Before taking the steps toward securing a trademark, you should consider working directly with a trademark attorney, as they are experienced and will be aware of all the implications and steps surrounding filing and maintaining a trademark.

“Now, as a trademark attorney, I am going to tell people they need to hire an expert because filing an application, can be simple. It comes down to, once you file the application, do you know how to overcome any objectives if you’re faced with them either via the government or any opposing third party? Then who can possibly oppose your trademark If the government opposes it? You have to use legal case law to support your arguments on why you should have this trademark registered. And if you’re not familiar with trademark law and trademark cases, you probably will fail at it. And yes, you only paid the filing fee, but if the application dies because you can’t respond to it, that’s just wasted money and time and resources,” Pierce explained.

Hiring a trademark attorney is the ideal route. However, there may still be hesitation as it will require coughing up some dollars. However, if it is revealed later on that a product or service infringes on someone’s trademark, you will run the risk of losing more dollars than the cost of a trademark attorney.

“This is me coming from being a CEO, not a lawyer. As business owners, and entrepreneurs when we begin and are up against raising finances, we have to be creative and figure it out. That’s just a testament to being an entrepreneur. So, if I can’t afford to get my trademark done, I need to figure out a way that I can because what it seems is, a lot of times when we try to skip steps, we end up paying for it later, and it becomes more expensive for us down the line,” Pierce said.

She continued: “But if you do it yourself, make sure you do the research. However, our research will be very different from a person who is not experienced with trademark law. Sometimes the simplest things can be missed and cost you thousands of dollars because you miss that little piece of research. As a trademark attorney, a fourth of our clients come to us after trying to do it themselves. So, I just encourage people if they’re gonna take on an entrepreneurial journey, be creative about how we raise finances so that we can hire experts.”

Do note, once the trademark is secured, it will last as long as you use it.

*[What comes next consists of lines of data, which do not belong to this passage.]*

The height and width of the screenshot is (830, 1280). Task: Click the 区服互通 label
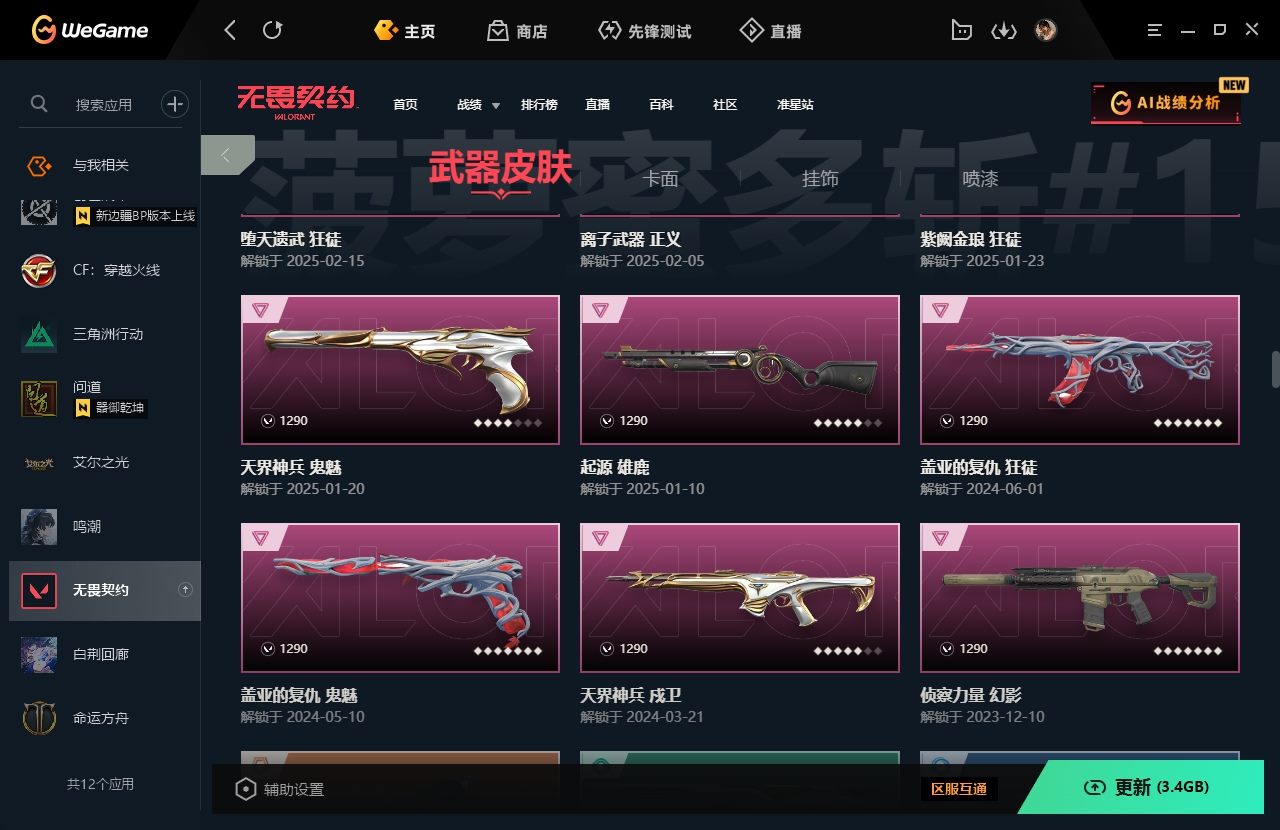(x=959, y=789)
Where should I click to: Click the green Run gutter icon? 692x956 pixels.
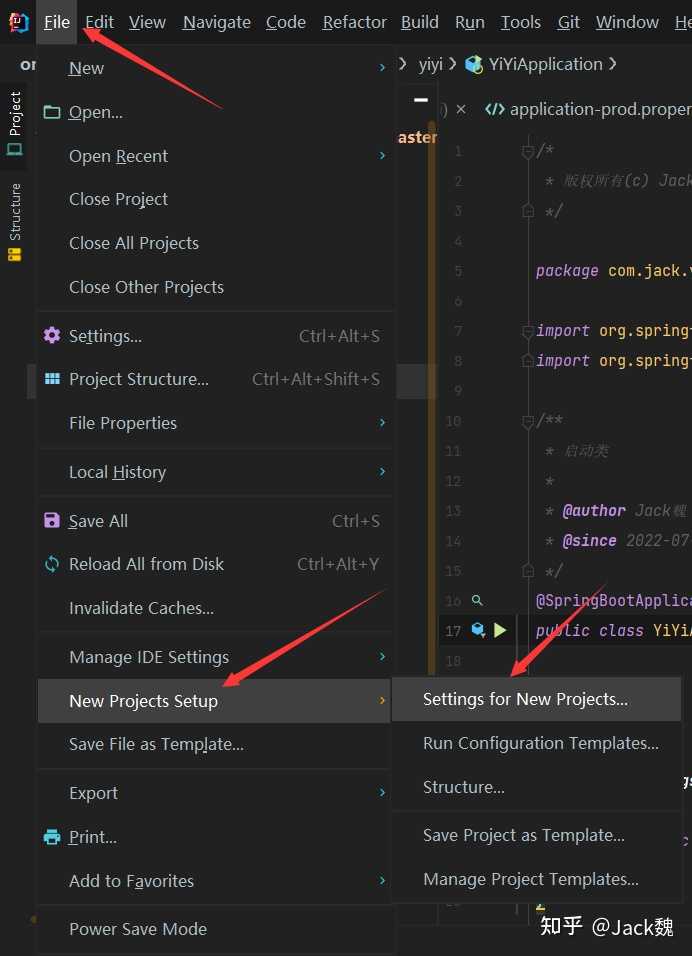[x=500, y=630]
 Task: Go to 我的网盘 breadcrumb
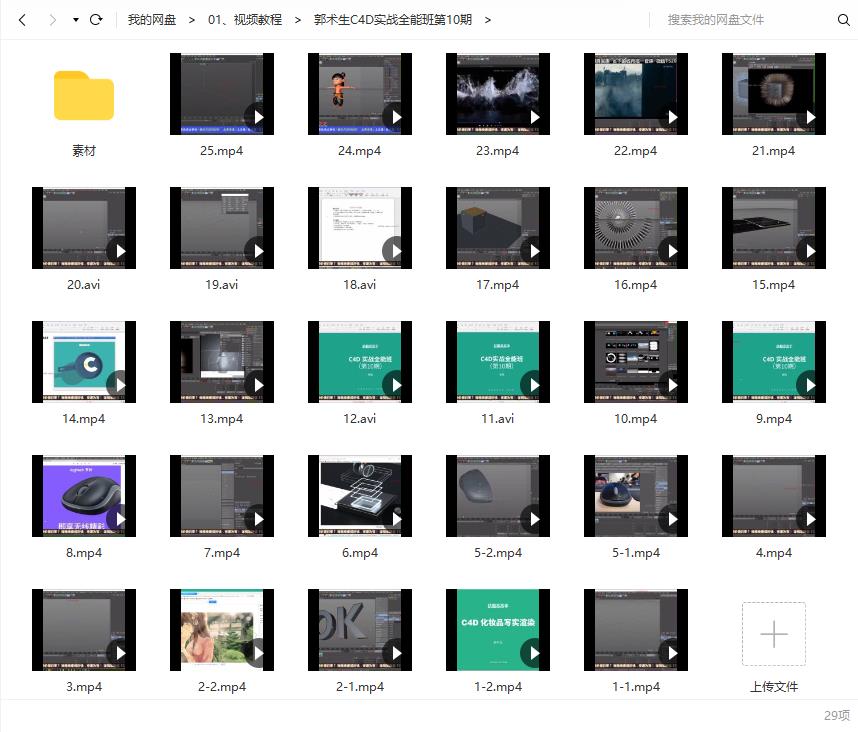point(152,20)
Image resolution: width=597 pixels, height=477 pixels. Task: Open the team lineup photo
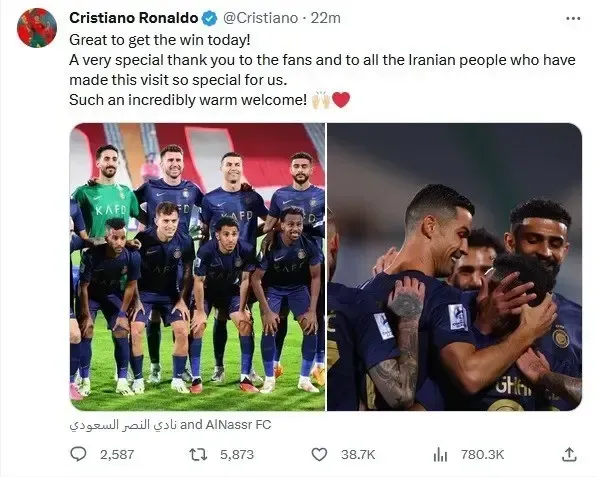click(x=198, y=267)
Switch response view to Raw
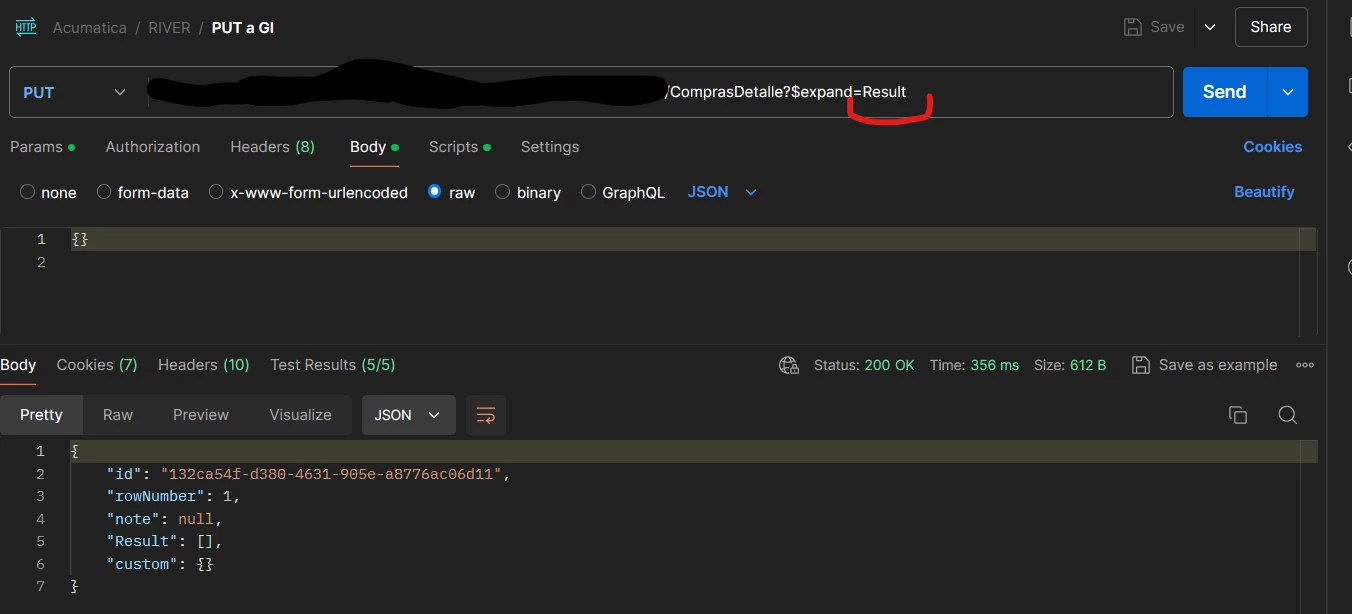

However, it will still be important to maintain the trademark periodically.

“In order to keep your registration active, you do have to renew and file your maintenance document between your fifth and sixth year anniversary, then your ninth and tenth year anniversary, and then every ten years thereafter. So, if your brand was registered in 2000, you will file your maintenance between 2005 and 2006 and then between 2009 and 2010 and then every 10 years thereafter,” Pierce said.